En una ocasión en la que el Venus II llegó al Puerto de Málaga y mientras se realizaba la descarga de sus bodegas, la marinería desembarcó para pasar unas horas de asueto como era normal después de una travesía; unas horas en las que deambulaban por las tabernas y garitos a la espera del momento en el que, de nuevo, debían de regresar a su barco. Cómo habría sido «la cosa» durante el viaje hasta Málaga que ninguno de ellos quiso volver al buque, razón por la cual la Capitanía Marítima no autorizaba su salida de este puerto con tan pocos tripulantes.
A través de la prensa se hizo una convocatoria pública y urgente, consiguiéndose a duras penas completar la matrícula. Nada más subir a bordo, la capitana advirtió a los marinos recién enrolados que en lo sucesivo les estaba prohibido bajar a tierra allá donde el barco atracara; naturalmente para evitar que la historia de la «huida» en masa de aquí, volviera a repetirse allí.
Se hicieron a la mar y llegados al cabo de varios días al puerto de destino, que era Las Palmas, cuentan las malas lenguas que los marineros malagueños se arrojaron al agua nada más vislumbrar la costa, ganando a nado el muelle para evitar así seguir navegando con la señora. Lo que pasó de aquí hasta allá lo ignoramos, pero el recordado y admirado Cortés terminaba su narrativa con una sonora exclamación: ¡Cómo sería la dama!
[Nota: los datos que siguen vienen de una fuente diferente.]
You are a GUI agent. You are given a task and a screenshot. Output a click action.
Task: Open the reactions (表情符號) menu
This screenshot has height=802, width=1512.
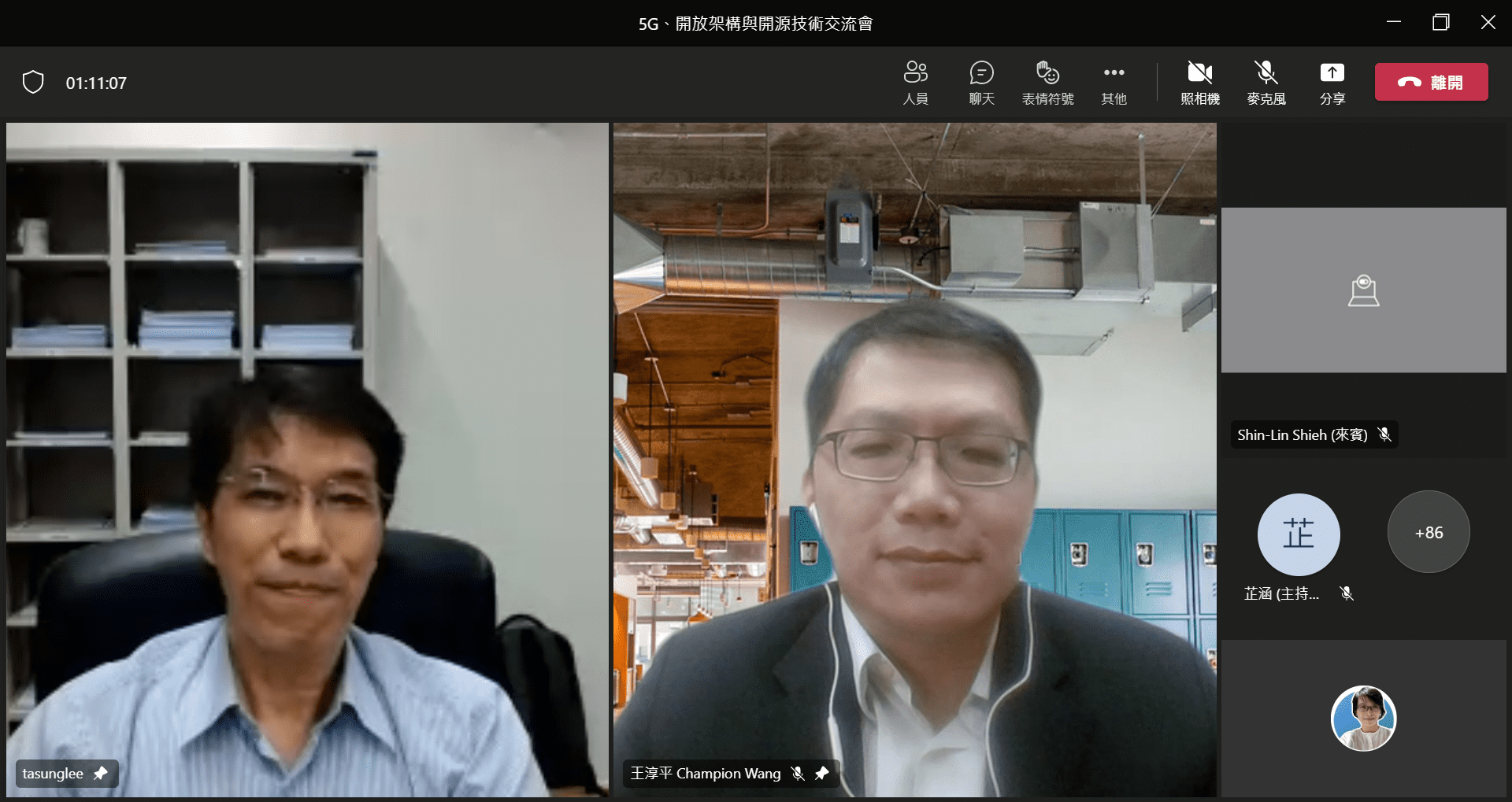click(1047, 83)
Ustedes imaginen lo que gusten...
O la historia del Caronia. Un buque de pasajeros que cada vez que atracaba en los muelles malagueños llovía a cántaros en esta ciudad, según cuentan por los mentideros y las esquinas de la Málaga de hace décadas. Y cuentan también que cuando en esta tierra se padecían las tradicionales y periódicas sequías, y el pueblo proponía sacar en procesión a los Santos Patronos o a la Virgen de la Victoria para pedir al Altísimo que nos mandase la lluvia, siempre había algún descreído que decía: «mejor que venga el Caronia». Y afirmaba Francisco Cortés que en cuanto el buque entraba por la bocana del puerto empezaba a llover a cántaros. ¿Será verdad?
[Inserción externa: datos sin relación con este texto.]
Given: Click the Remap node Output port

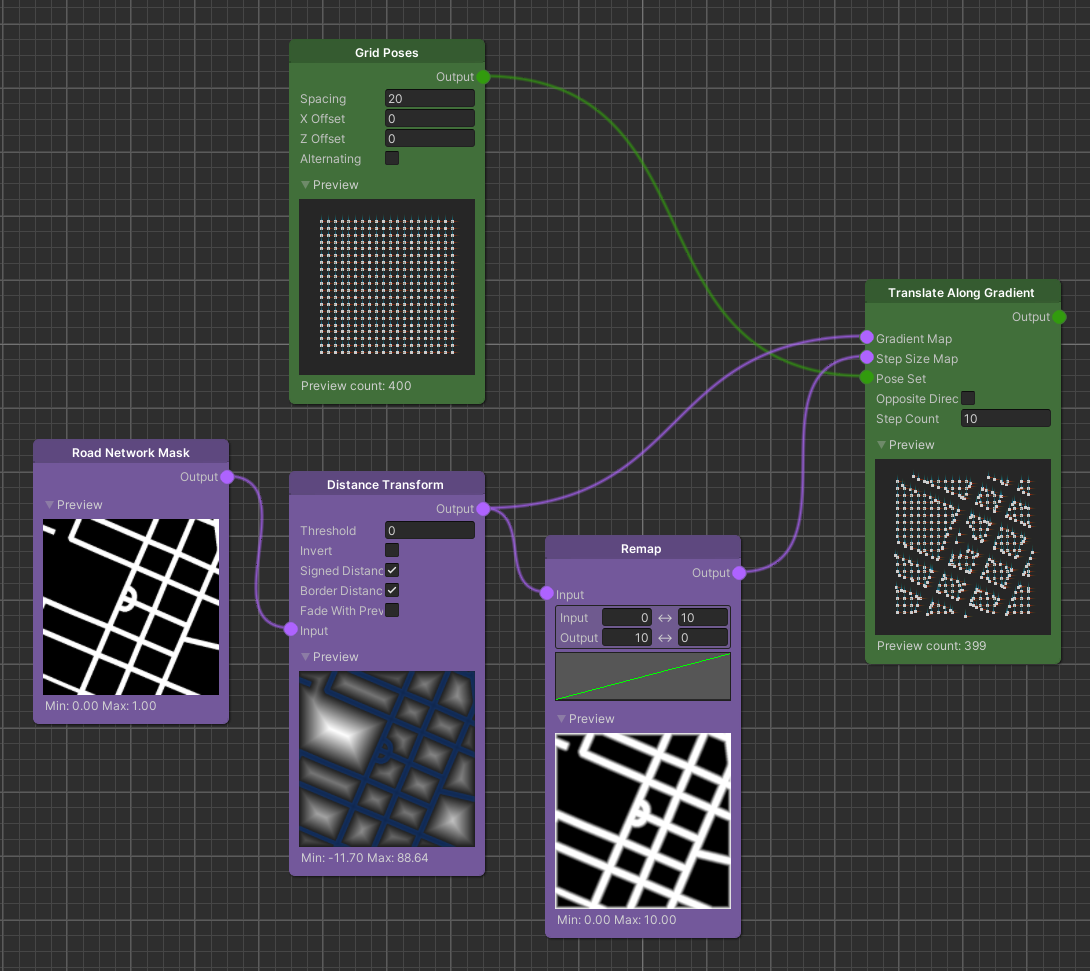Looking at the screenshot, I should pyautogui.click(x=739, y=573).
Otro día les contaré otras «leyendas portuarias». No obstante, conviene no olvidar lo que decía el recordado profesor Voltes Bou en su Rarezas y curiosidades de la Historia de España: «Triste cosa es que se sepa tan poca Historia, pero todavía más triste resulta que buena parte de la poca que se sabe sea falsa». Quizás, como las que les acabo de contar, porque una cosa es la leyenda y otra la Historia, esta vez sí con mayúscula: «Cuique suum», que decían los latinos.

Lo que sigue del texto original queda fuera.